Suddenly, Mary saw a crack in the wall he'd put up. “So you two did have intercourse?”

“No.”

“Nick, you can't expect a jury to believe that a pretty, young girl comes up to your room, takes off her clothes, kisses you, whereupon you tell her to get lost.”

He closed his eyes, fighting some kind of battle within himself. “Okay. This is what happened. I was in bed—passed out. Lisa came in, woke me up, started taking off her clothes. She climbed on top of me and started kissing me. I got hard—I mean, sometimes your body just takes over. But I told her to get out before anything happened.” He stopped and swallowed. “I was pretty drunk—I honestly don't remember much more after that.”

“And that's the only time she came on to you?”

He looked at her, his gaze serious. “She kept flirting with me, but I avoided her. I don't get off on college girls.”

“Are you gay?”

“No,” he said sharply, giving her breasts an appreciative glance. “I just prefer women to girls.”

She took back the diary pages and started thumbing through them. “Have you got a scar on your thigh?”

“Yeah.”

“Let me see it.”

He stood up and dropped his pants, revealing a crescent-shaped scar just above the hem of his boxer shorts. “A kid nailed me with his skate in a hockey game, back in junior high. Why?”

She ignored his question and asked another of her own. “Did Lisa Wilson get along with Rachel Sykes?”

He pulled up his trousers and sat back down. “Yeah, they were pals.”

“How about Ryan Quarles?”

“I guess they were friends, I don't know.”

“What did she think of Abby Turner?”

He laughed. “The same thing everybody thinks of Abby. That she's a bean-counting tattletale.”

“Chris Givens?”

“Lisa hated Chris, and the feeling was mutual.”

“Why?”

He shrugged. “Chris wanted to fly the eagles, but he didn't have the chops. Lisa did. He hated her for that. She hated him right back. Givens can be an asshole.”

Mary looked up from Lisa's writing. “Do you realize that you've just corroborated everything Lisa wrote about your interns?”

He frowned, not understanding. “So?”

“Nick, you can't have it both ways. Why would Lisa write a totally accurate account of her fellow interns and then fabricate her relationship with you?”

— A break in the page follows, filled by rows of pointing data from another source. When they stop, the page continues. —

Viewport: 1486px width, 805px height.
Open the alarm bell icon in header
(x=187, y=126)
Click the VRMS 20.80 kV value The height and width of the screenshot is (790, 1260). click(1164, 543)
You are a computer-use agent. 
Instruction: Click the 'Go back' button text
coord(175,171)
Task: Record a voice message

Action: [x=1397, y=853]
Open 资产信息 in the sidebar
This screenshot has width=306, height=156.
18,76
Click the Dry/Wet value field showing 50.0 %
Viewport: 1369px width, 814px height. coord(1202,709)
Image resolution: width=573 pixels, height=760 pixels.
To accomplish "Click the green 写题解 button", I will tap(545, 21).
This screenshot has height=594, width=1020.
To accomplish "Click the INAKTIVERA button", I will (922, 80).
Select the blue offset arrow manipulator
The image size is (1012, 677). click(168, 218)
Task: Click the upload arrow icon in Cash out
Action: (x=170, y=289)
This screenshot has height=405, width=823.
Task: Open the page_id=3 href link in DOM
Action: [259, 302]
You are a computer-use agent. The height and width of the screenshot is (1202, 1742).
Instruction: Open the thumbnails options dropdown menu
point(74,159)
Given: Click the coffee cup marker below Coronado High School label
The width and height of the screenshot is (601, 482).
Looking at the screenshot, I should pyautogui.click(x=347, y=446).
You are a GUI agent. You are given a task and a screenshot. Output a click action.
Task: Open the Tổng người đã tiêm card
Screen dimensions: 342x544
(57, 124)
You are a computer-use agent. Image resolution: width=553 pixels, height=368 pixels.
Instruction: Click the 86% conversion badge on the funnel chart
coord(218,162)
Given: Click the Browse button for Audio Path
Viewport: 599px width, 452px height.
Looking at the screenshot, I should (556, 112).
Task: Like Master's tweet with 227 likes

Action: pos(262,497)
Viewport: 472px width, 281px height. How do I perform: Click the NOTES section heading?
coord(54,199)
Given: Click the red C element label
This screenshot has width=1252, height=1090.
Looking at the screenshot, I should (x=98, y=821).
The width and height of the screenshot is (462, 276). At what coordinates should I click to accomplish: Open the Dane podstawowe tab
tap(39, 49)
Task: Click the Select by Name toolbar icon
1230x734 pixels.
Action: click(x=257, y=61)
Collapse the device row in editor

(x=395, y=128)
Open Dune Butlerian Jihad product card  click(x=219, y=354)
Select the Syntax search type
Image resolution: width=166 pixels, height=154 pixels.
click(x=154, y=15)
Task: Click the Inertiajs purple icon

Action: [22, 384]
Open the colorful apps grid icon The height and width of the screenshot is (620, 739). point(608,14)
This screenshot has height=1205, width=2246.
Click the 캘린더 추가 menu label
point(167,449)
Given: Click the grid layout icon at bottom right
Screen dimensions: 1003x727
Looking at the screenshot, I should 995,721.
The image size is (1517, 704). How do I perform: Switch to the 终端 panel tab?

He sat back, folding his arms across his chest. “The girl followed me around all summer—just because she wrote a lot of nonsense about me in her diary doesn't mean we were lovers.”

“I guarantee you the DA will see this very differently.”

“I can't help it,” he replied. “I'm telling the truth.”

With a deep sigh, she put the pages and the pictures back in her briefcase. This was a conundrum as old as humanity itself, she decided. He said, she said. The tragic thing about this was that the
she
was dead, and the
he
could well be hanged for her murder.